Nelle cause sotto i 5000 euro è il giudice di pace a decidere caso per caso. Rispetto a qualche tempo fa l’orientamento si fa sempre più stringente; per riconoscere che il danno sia stato provocato da un cane randagio non basta più, ad esempio, che sia stato visto sporco o insieme ad altri cani: è necessario il rilevamento del microchip.
Fin qui i danni agli animali.
Discorso diverso per quelli a cose o persone. Qui non vi sono bollettini Ismea in base ai quali indennizzare i soggetti colpiti. Ogni caso necessita la sentenza del giudice, ordinario o di pace che sia. Oltre a stabilire se di cani randagi trattasi, negli ultimi tempi il lavoro dei giudici si è complicato a causa della discesa dei lupi nel nostro territorio. La distinzione tra cane e lupo è possibile solo grazie all’esame del dna. La differenza non è trascurabile dal momento che nel caso dei lupi la responsabilità non è del Comune, in quanto appartenenti alla categoria “fauna selvatica”.
Il Comune di Martina per il 2012 ha 8 cause in attesa di sentenza. Di queste, 5 sotto i 5000 euro: 4 per danni a cose o persone, 1 per danni al patrimonio zootecnico. In tutte e otto le cause Comune e Asl sono solidali, ovvero dividerebbero l’eventuale colpa al 50%.

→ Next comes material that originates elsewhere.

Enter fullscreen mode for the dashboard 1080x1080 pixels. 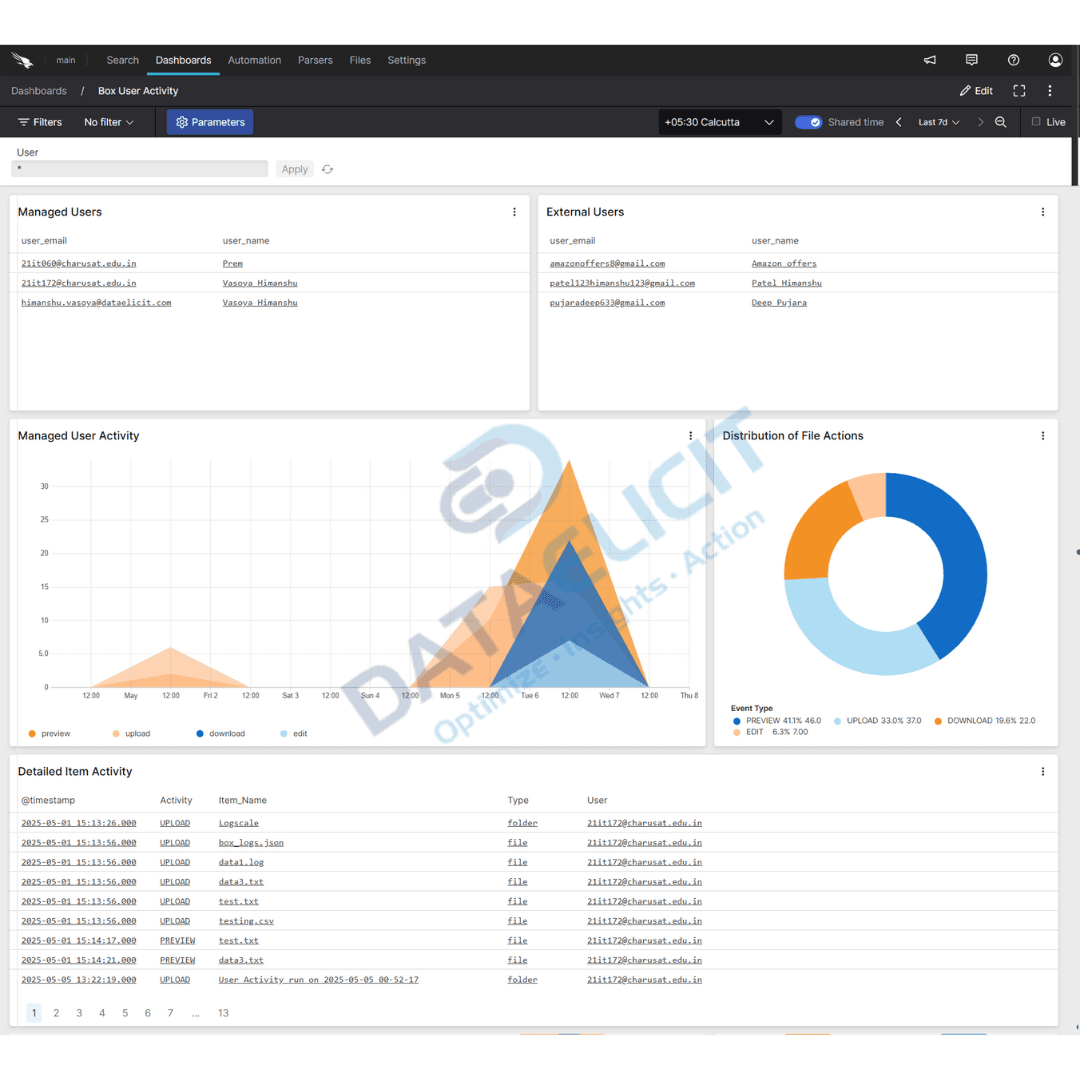(1019, 90)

Come noto, da un paio di mesi, l’amministrazione comunale ha imboccato la strada della sterilizzazione: la Asl ha l’obbligo di accalappiare i cani randagi, sterilizzarli e microchipparli. Dopo dieci giorni gli stessi vengono re-immessi nel territorio, ma un’assicurazione del Comune copre i loro eventuali danni.
E’ una strategia che nel lungo periodo ambisce ad eliminare il problema del randagismo. Nel breve invece la giunta Ancona vorrebbe intervenire sul canile comunale, trasformandolo da lager per cani a luogo di frequentazione che possa accogliere anche il pubblico.
Nel nuovo concetto di canile che si vorrebbe realizzare vi sono delle aree di stabulazione: grandi aree recintate all’aperto dove i cani possono stanziare liberamente. A breve l’assessore Coletta risponderà ad bando regionale che mette a disposizione degli enti locali 400 mila euro; cifra che andrà comunque divisa tra tutti gli enti partecipanti al bando, sempre che abbiano i requisiti richiesti. Accanto a ciò vi è naturalmente l’attività di sensibilizzazione contro l’abbandono, ma per gli ignoranti purtroppo non esistono ancora aree di stabulazione.